One of the fun (or not so fun) parts of being a merchant is dealing with customers. Most of them are pretty cool. They are interesting to talk to, fun, positive people who are enjoying your hardwork. And then there are those that are not so cool, and they happen to be rather loud.
If you haven't worked in customer service before your secondlife shop, it can come as a bit of a shock. Even a seasoned worker might find them difficult to deal with from time to time. But the specific sort of 'sucky customer' I'm talking about today is the " I'm not happy, I'm telling!" kind of customer.
This particular sort is the kind that buys something, then complains to you that they are dissatisfied with your product, and threatens to tell all their friends not to buy from you. They do not give you any additional information aside from that they are unhappy. They do not give you a chance to help them, or give you any sort of useful information as to how you could make your product better. They may have several reasons for disliking your product. This can include price vs precieved value, expectations from your advertising falling short, a bad permission peice, something missing, etc, but this sort of customer doesn't tell you specifically why they feel the 'buyers remorse' and feel the need to threaten your business.
Of course, when threatened the first instinct is to get defensive. But lets look at this from a slightly different perspective. While yes, the individual may have a circle of friends, they are not the be-all end-all of clients in secondlife. You have to remember for each client that objects, you've satisified a fair number more. So obviously, whatever the problem is, its likely fairly specific to that client. And their threat is actually not so big of a deal. They may tell someone not to shop from you, but people have a morbid curiousity. Sometimes controversy can be your friend in the advertising world. People when told NOT to go somewhere, almost always will, if nothing else to simply check it out for themselves. They might not buy that specific product they were warned against, but they might well find something else they like. Either way, there are fresh faces in your store without you do any of the work.
The 'boycott' threat of these sorts of customers tends to get under the skin of newer, younger retailers than older, established ones. A younger retailer, especially one that doesn't have a lot of established customers might feel that this person can actually hamper their business. However, it is my experience that most of these people are not sufficiently well connected or credable enough to do anything other than spread your name around.

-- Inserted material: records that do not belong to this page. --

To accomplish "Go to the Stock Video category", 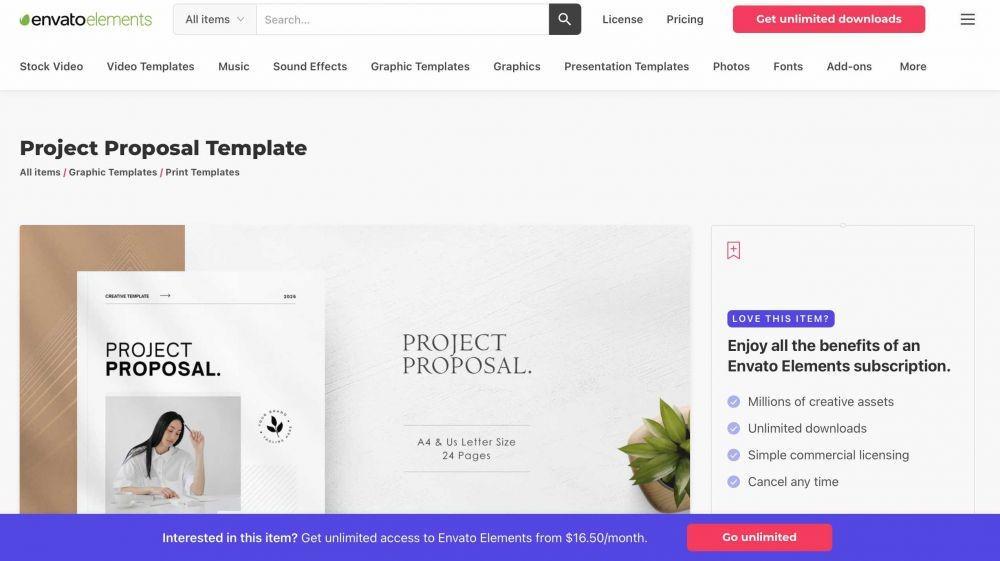I will (51, 66).
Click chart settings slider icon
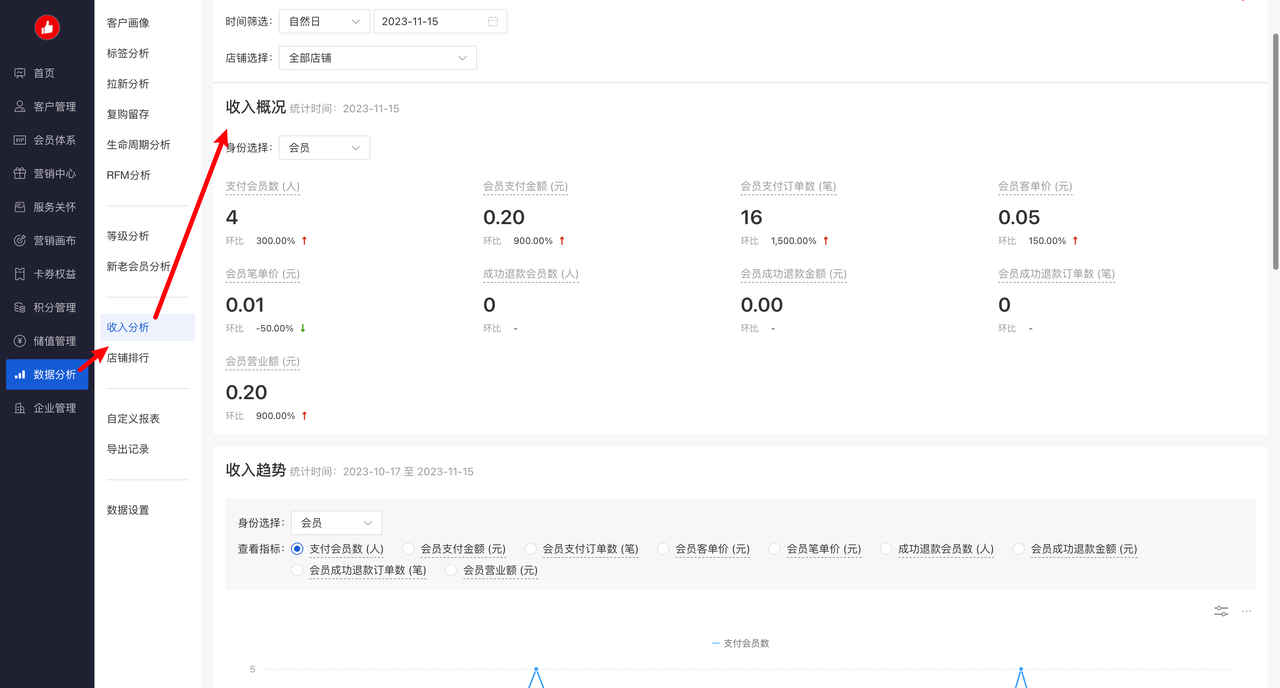Screen dimensions: 1280x688 point(1221,611)
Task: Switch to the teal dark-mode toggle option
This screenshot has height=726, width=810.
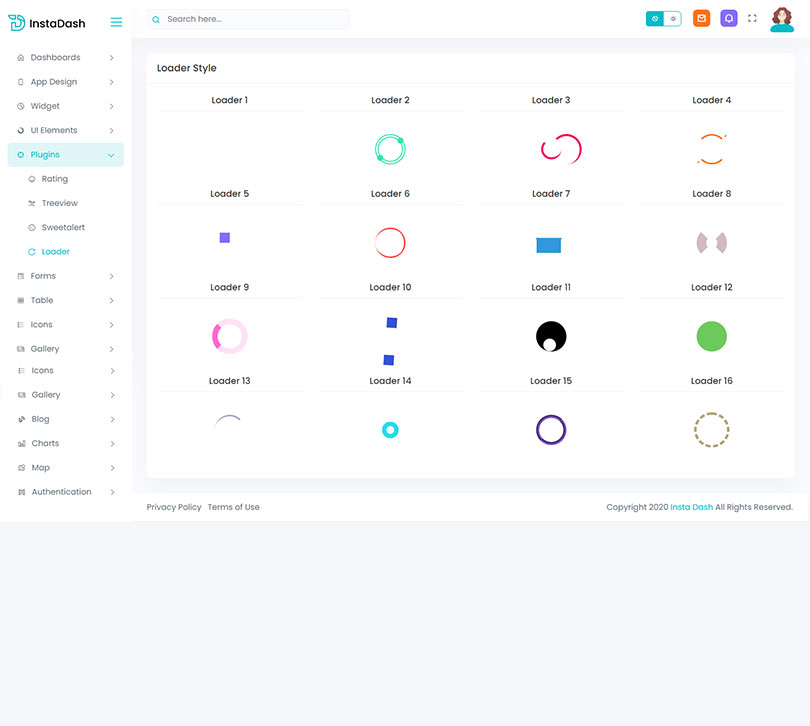Action: [x=655, y=18]
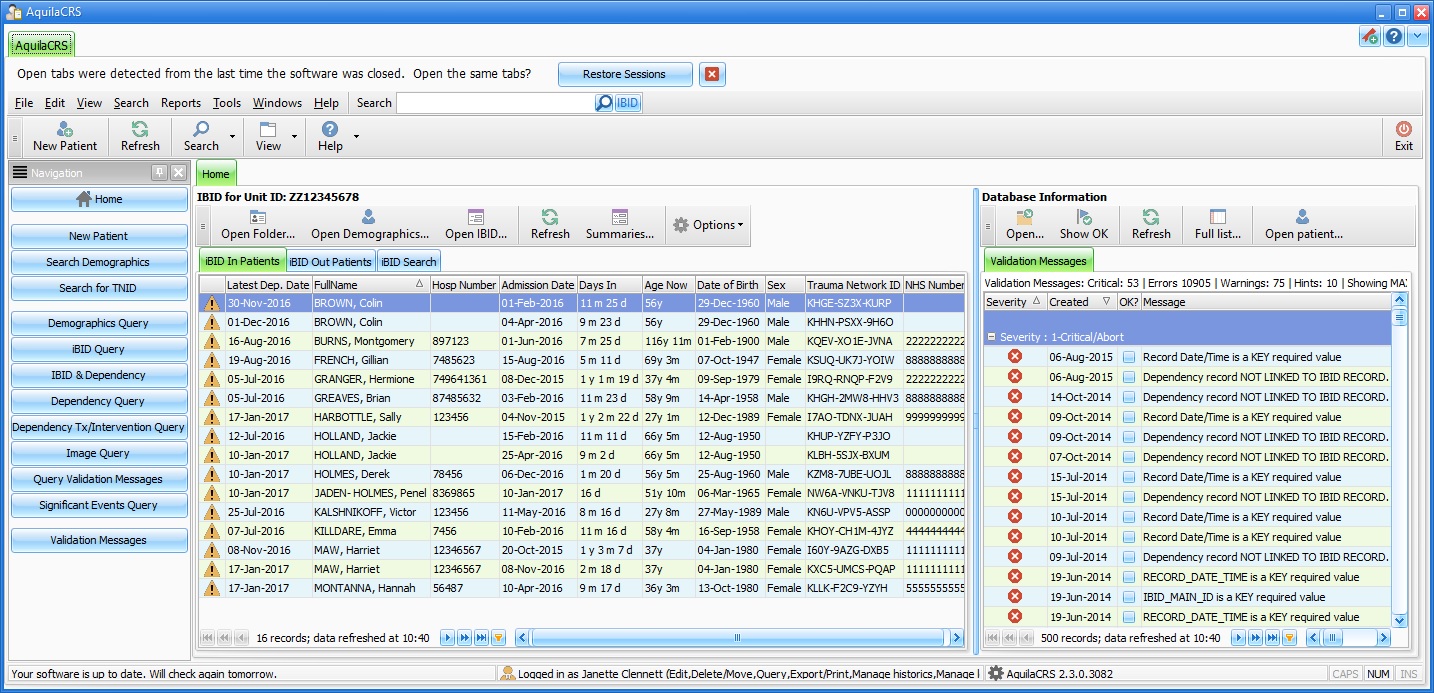This screenshot has height=693, width=1434.
Task: Open the Reports menu
Action: (180, 103)
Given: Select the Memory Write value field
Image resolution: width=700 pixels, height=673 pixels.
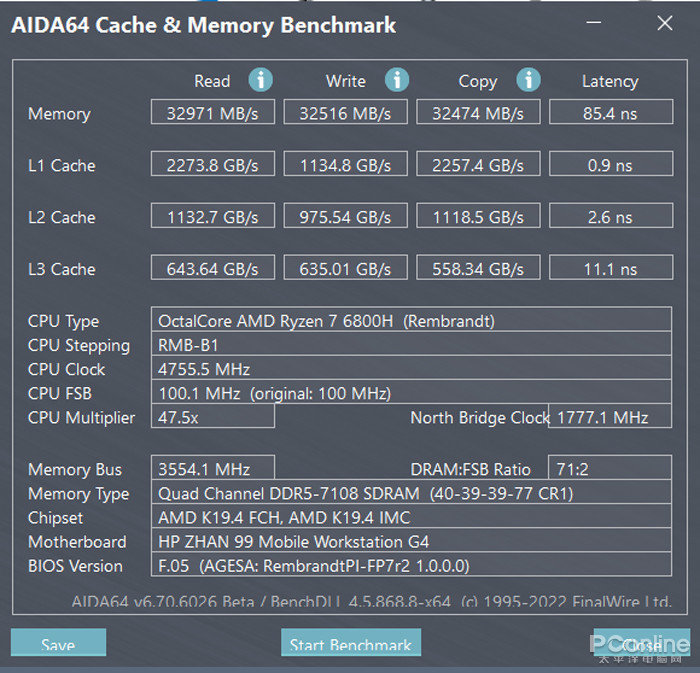Looking at the screenshot, I should 346,113.

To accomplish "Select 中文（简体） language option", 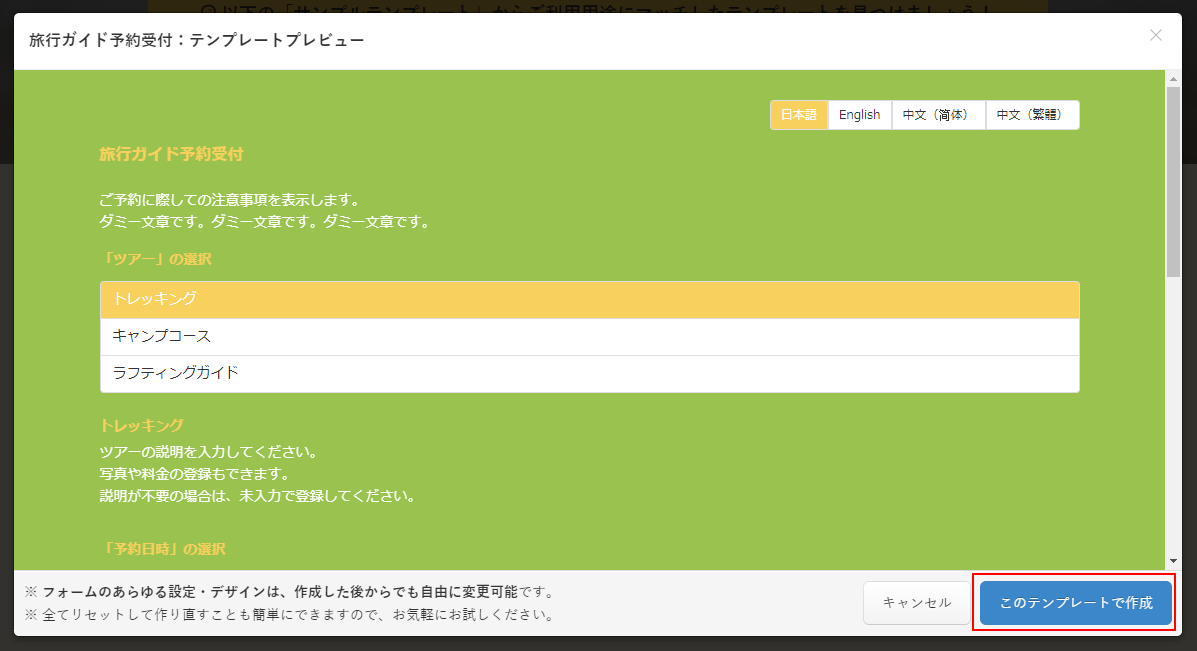I will [x=935, y=115].
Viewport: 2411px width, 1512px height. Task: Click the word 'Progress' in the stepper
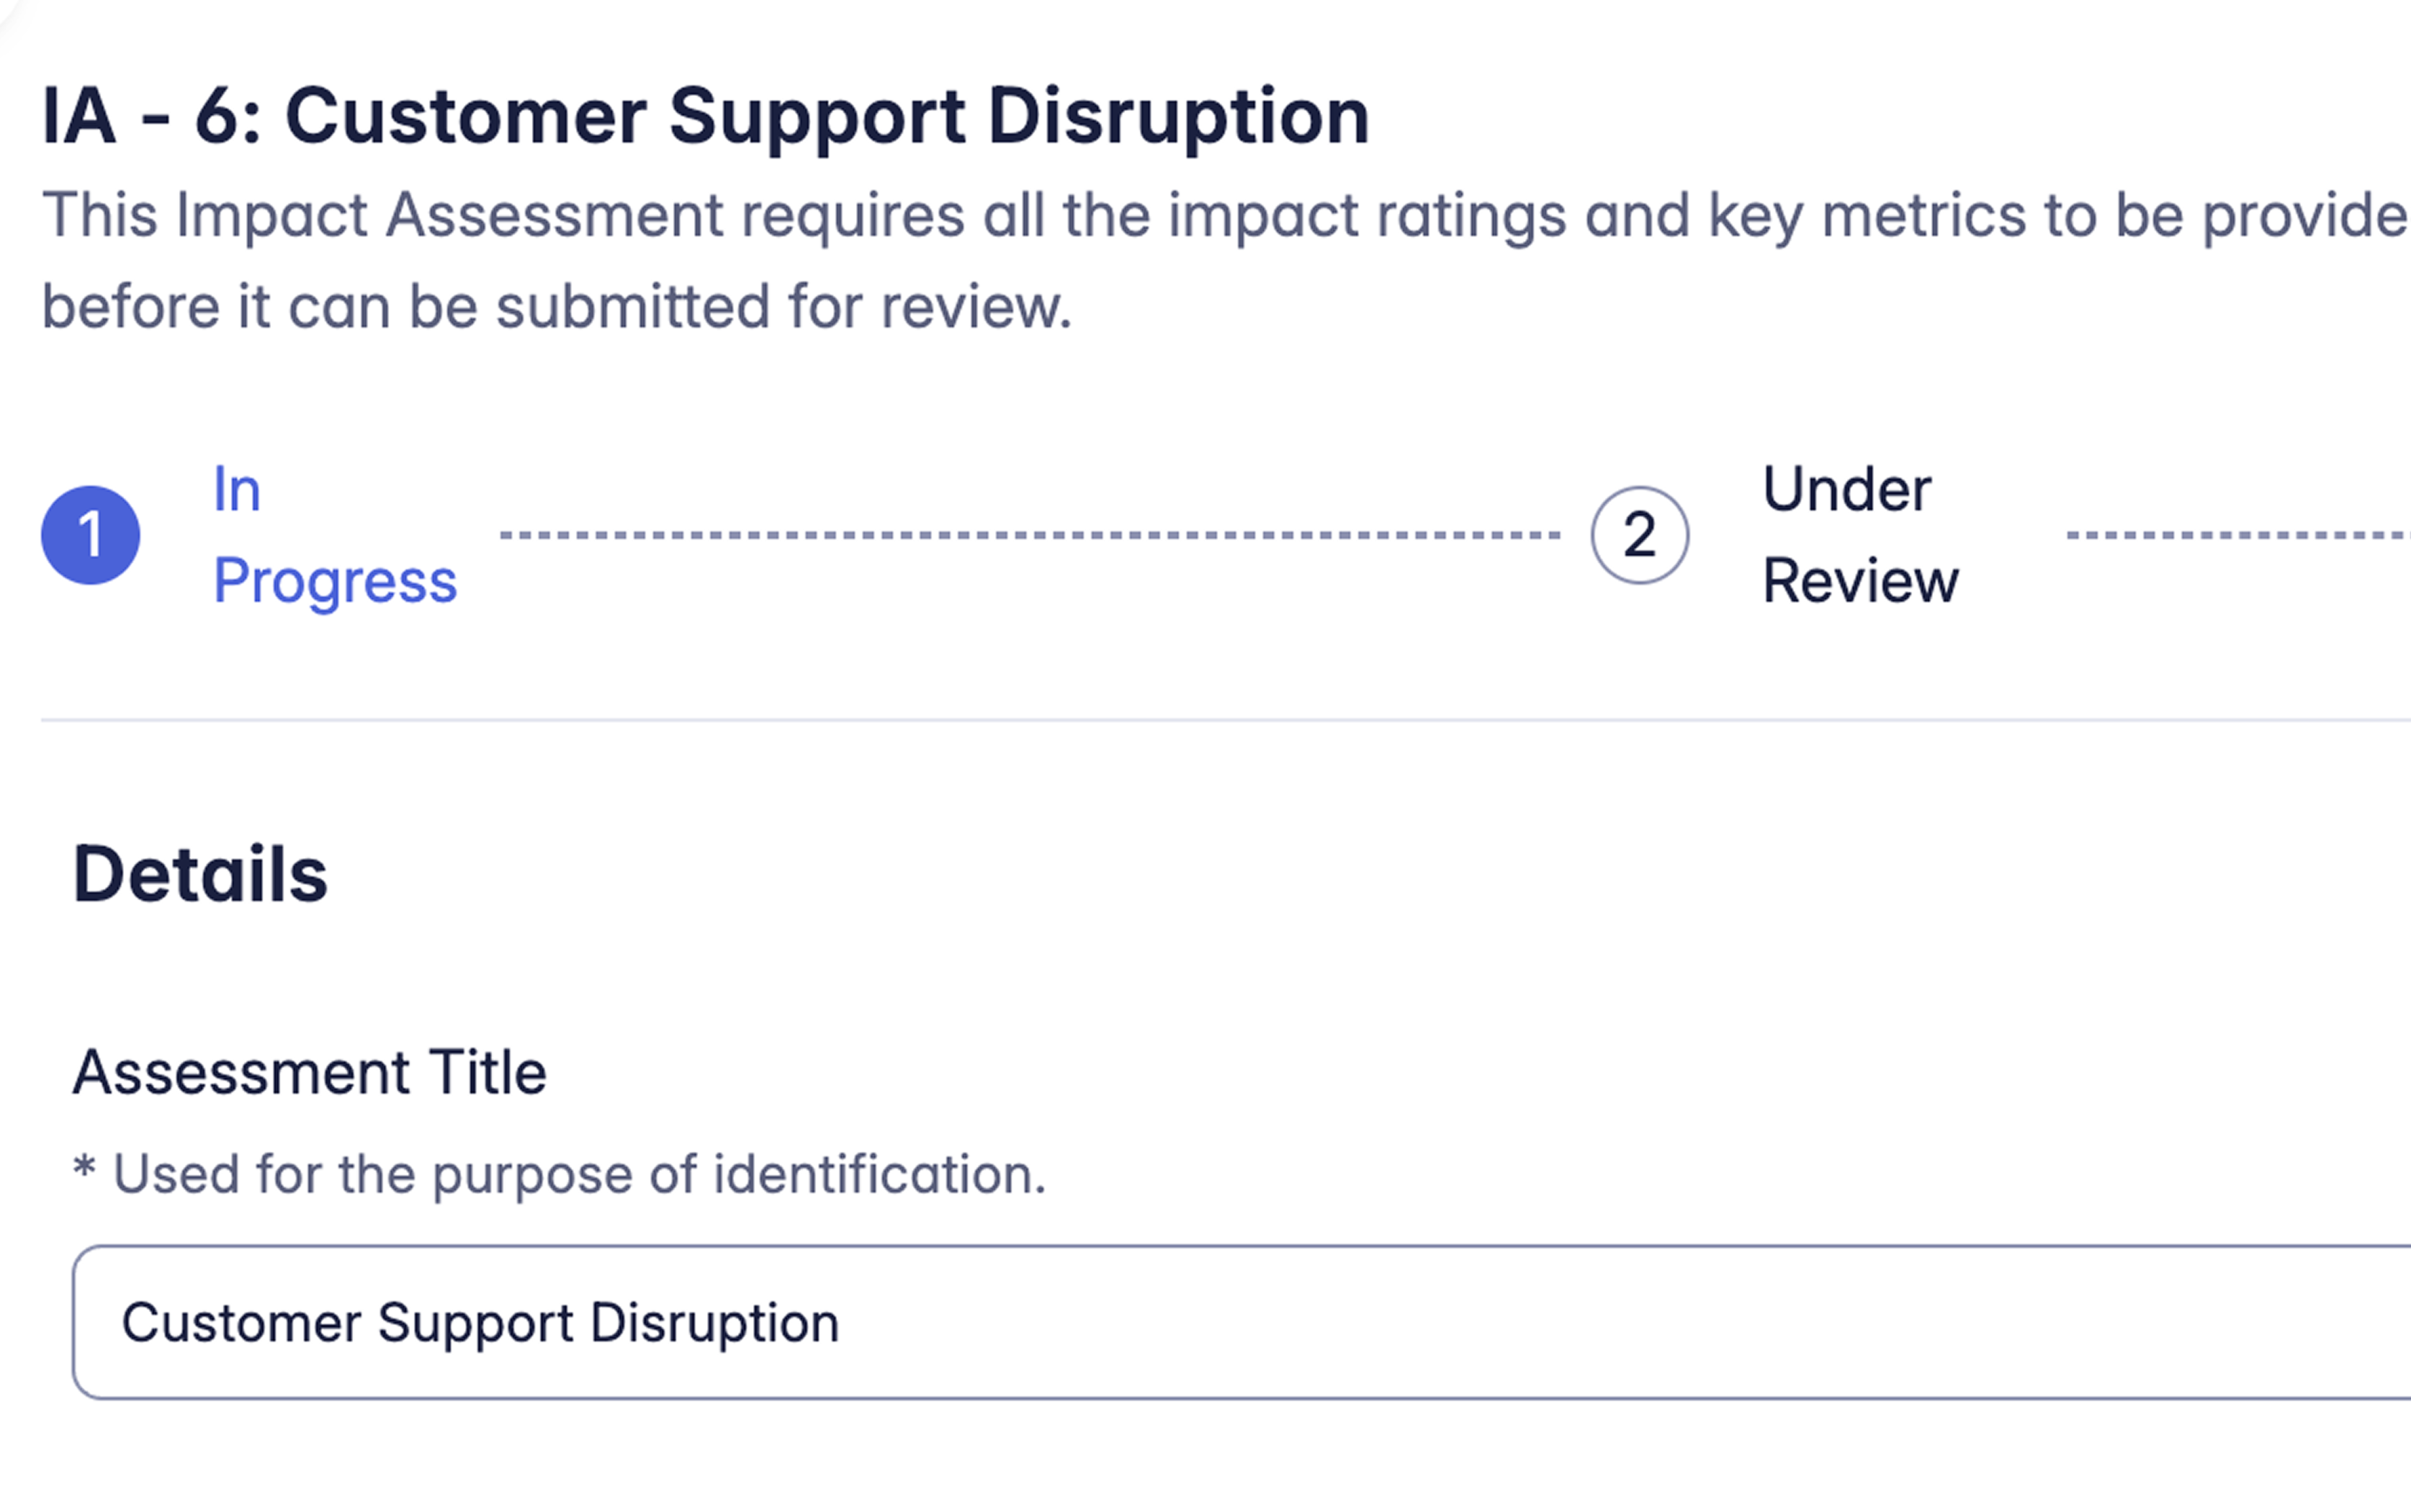[334, 581]
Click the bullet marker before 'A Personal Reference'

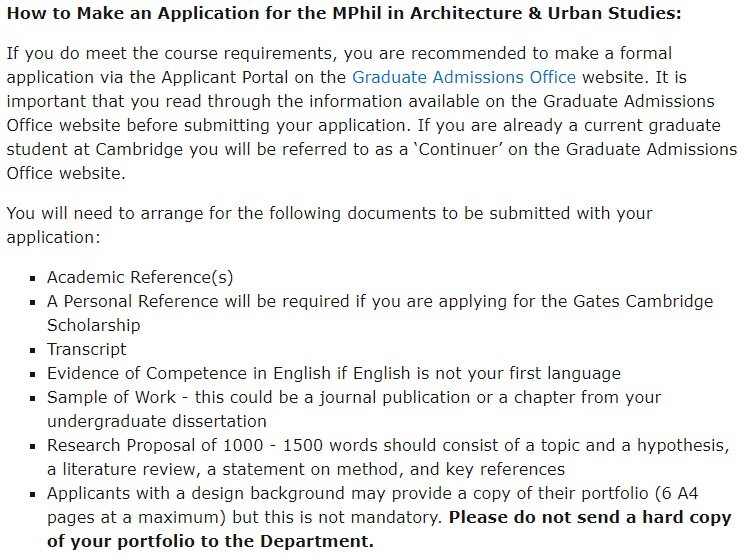click(x=32, y=302)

In terms of customer service, you should probably see if the disgrundled individual can elaborate on why they are dissatisfied, however, do not feel obligated to meet all of his demands. Like anything else, this is about bargaining. If its simple, such as a missed part or bad permission, it might be easy to fix. If the person is difficult or non-communcative, it might be more difficult to actually deal with the problem or figure out if it is actually a problem. If it is one person out of many, it's probably not pressing.
The bottom line? Don't worry about it. You can't please everyone all the time. If you've got 50 happy customers and only 1 unhappy one, you are actually doing pretty awesome.